I'm still using Wordpress in many places. That said, I use it with many caveats:
- I avoid the maze of twisty plugins all alike wherever possible, using a handful of things to extend core functionality and mainly writing my own code as appropriate. Hand-coded theme, tiny
functions.php that includes lots of other modules
- Lots of domain-specific objects - not using Posts for everything but having all manner of Top-Level Objects with custom fields; essentially using it as a CMS framework.
- Very aggressive static caching all over the shop
- version control contains a deployable version of the site
- ...which is deployed with automated tooling (in this case, Capistrano).
I've been looking at making the whole thing work using Composer and
cap, but it's not quite there yet - it'd be lovely to just store my code in a repository and yank the CMS as a dependency. I might yet try this for another project, though.

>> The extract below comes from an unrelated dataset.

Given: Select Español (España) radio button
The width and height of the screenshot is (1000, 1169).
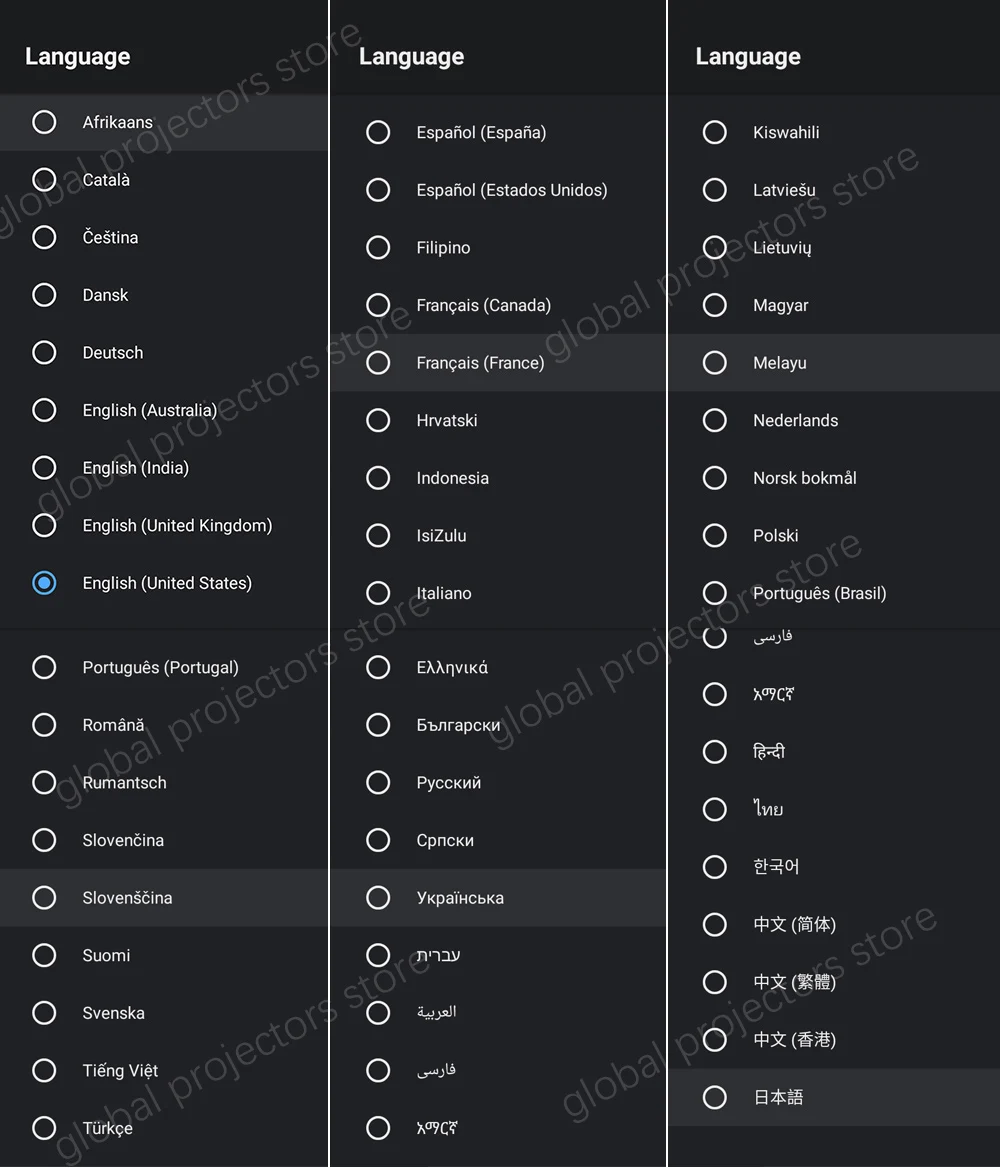Looking at the screenshot, I should point(378,132).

Here's the thing: I like SSGs in principle, but end up hating them in practice. I inevitably have to learn a pile of new things, mainly because I like making nicely modelled things rather than piles of hacks. Sometimes a new language. (Don't get me wrong, I hate PHP with a fiery passion, but it's easy to deploy).
And: if I'm ever without my laptop, and a toolchain: making new content is hard. "Just write Markdown, compile, and
rsync" is awesome until you don't have a full checkout of your site, or an SSH tool, or a development-build machine. By contrast: XML-RPC saves my bacon from time to time when I just have a phone to hand.
Everything people say about static HTML is true, but SSGs do require one to make a different set of compromises.
Of all of them, I was most keen on Hugo, since go compiles to binaries - meaning no bloody toolchain installation, just
hugo - though I really was not enjoying the docs or tinkering with it at all. So it might be time to play with Jekyll again.